“8220”挖矿组织活动分析
时间 : 2022年04月28日 来源: 6163银河.net163.amCERT
1.概述
自2022年一月以来,6163银河.net163.amCERT陆续捕获到多批次“8220”挖矿组织攻击样本,该挖矿组织自2017年出现,持续活跃,同时向Windows与Linux双平台传播恶意脚本,下载的载荷是门罗币挖矿程序以及其他僵尸网络程序、端口扫描爆破工具等。

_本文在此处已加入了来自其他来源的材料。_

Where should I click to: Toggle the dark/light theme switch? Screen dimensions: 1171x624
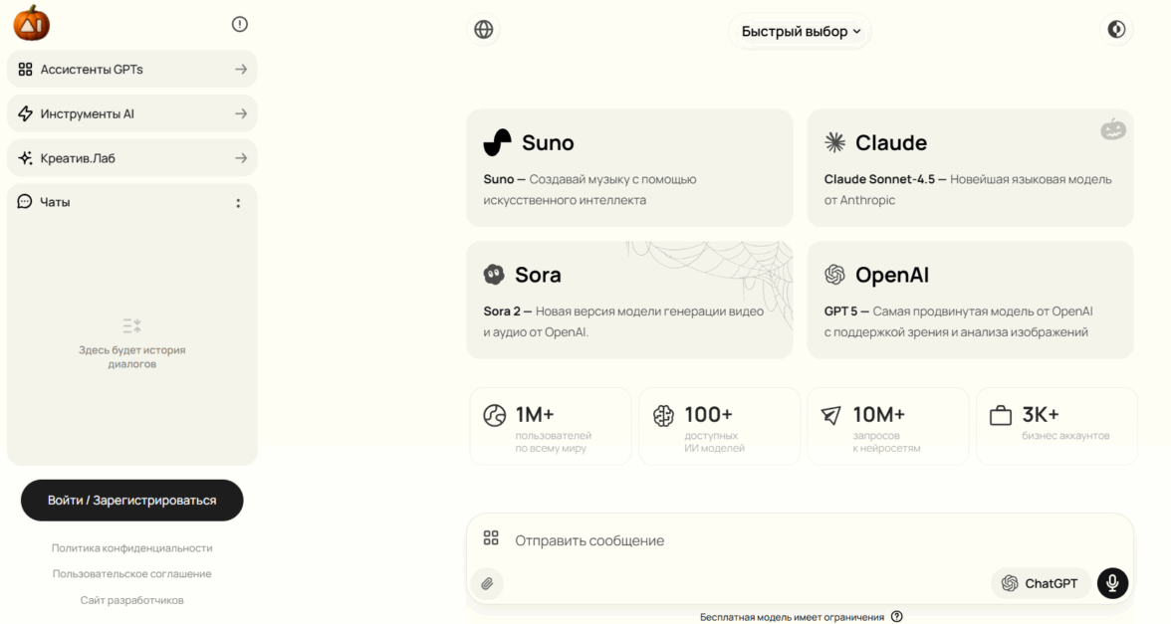pyautogui.click(x=1116, y=30)
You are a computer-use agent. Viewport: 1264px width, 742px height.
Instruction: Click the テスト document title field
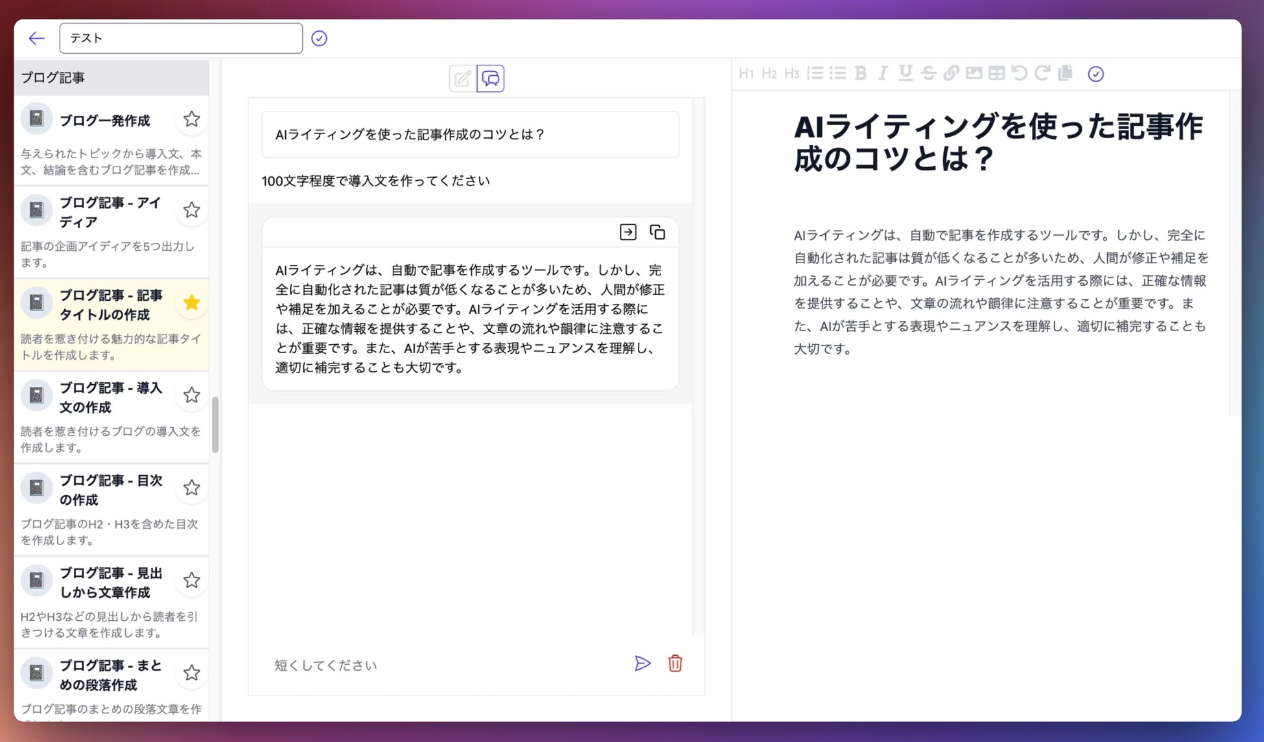coord(181,38)
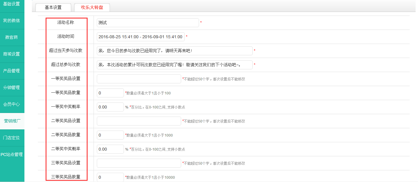
Task: Navigate to 会员中心 in the sidebar
Action: (12, 104)
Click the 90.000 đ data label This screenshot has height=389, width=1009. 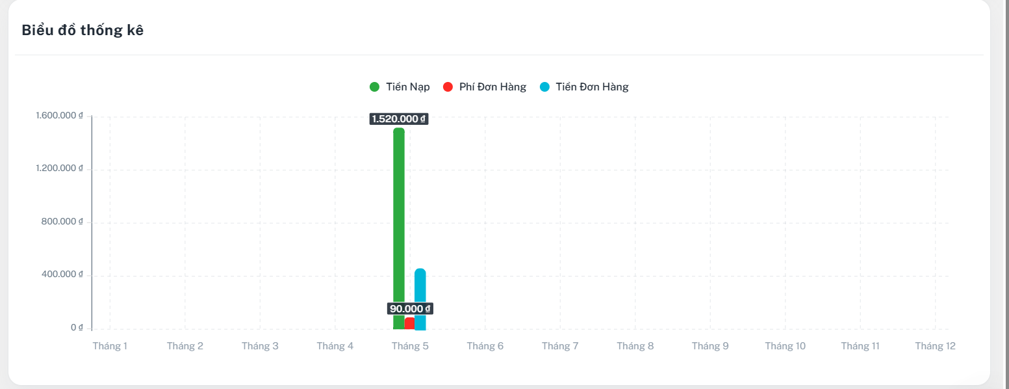point(410,309)
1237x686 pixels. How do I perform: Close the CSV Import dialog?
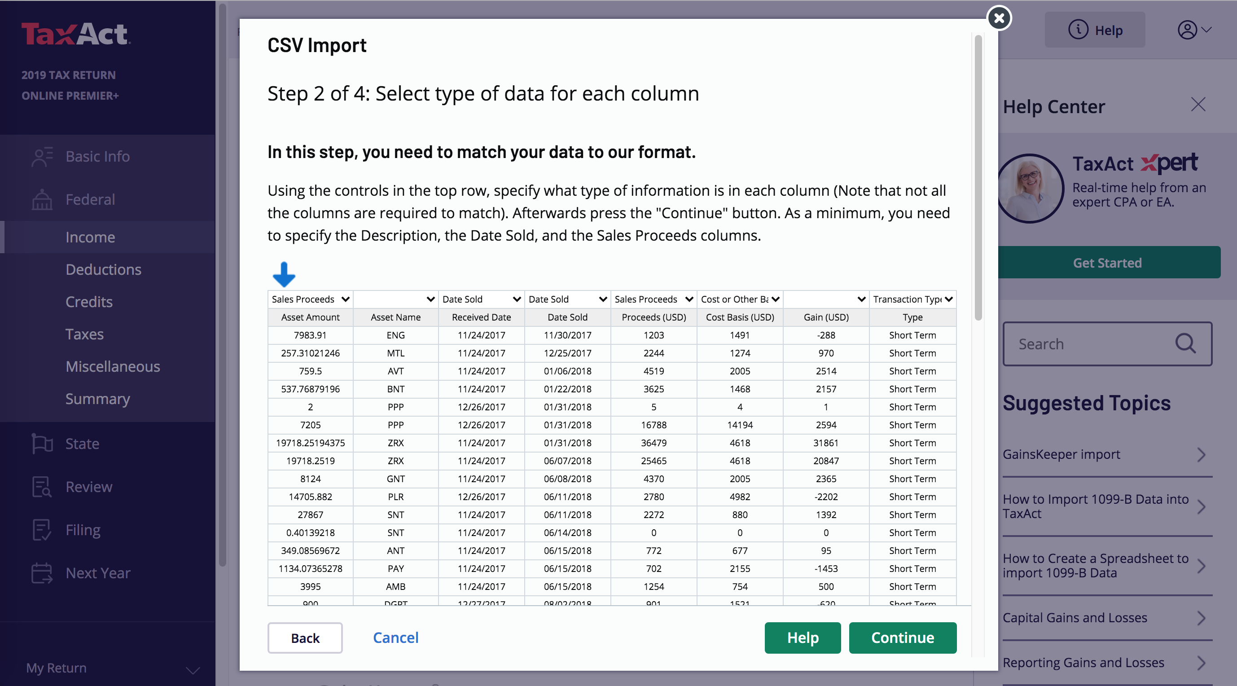click(x=999, y=18)
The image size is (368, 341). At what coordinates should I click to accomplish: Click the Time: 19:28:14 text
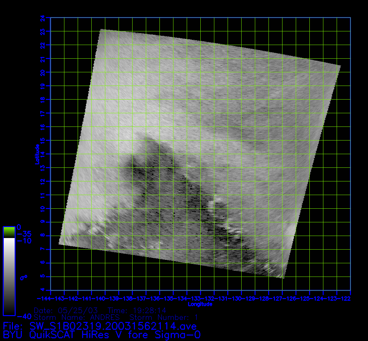[137, 311]
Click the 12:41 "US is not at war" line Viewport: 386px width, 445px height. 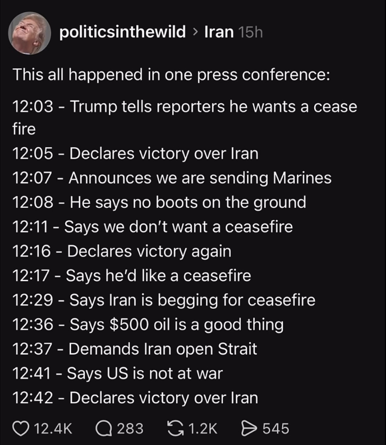(x=118, y=373)
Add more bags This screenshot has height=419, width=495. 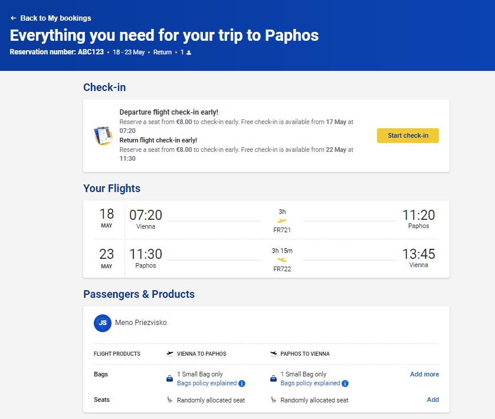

“8220”是一个长期活跃并且擅长使用漏洞进行攻击并部署挖矿程序的组织,该组织早期使用Docker镜像传播挖矿木马,后来逐步利用多个漏洞进行攻击,如WebLogic漏洞、Redis未授权访问漏洞、Hadoop Yarn未授权访问漏洞和Apache Struts漏洞等。在2020年发现该组织开始使用SSH爆破进行横向攻击传播。自Apache Log4j 2远程代码执行漏洞曝光后,该组织利用该漏洞制作漏洞利用脚本进行传播,影响范围广。
该组织在Windows平台上使用PowerShell脚本下载门罗币挖矿程序,该程序使用开源挖矿程序XMRig进行挖矿,版本号为6.16.2。除此之外,该脚本还具有连接矿池地址和创建计划任务持久化等功能。在Linux平台上使用Shell脚本下载挖矿程序,并且该脚本还会横向移动、下载Tsunmai僵尸网络、扫描爆破脚本等恶意文件。经验证,该挖矿程序由开源门罗币挖矿程序XMRig改编,并且会隐藏挖矿进程和创建计划任务等操作。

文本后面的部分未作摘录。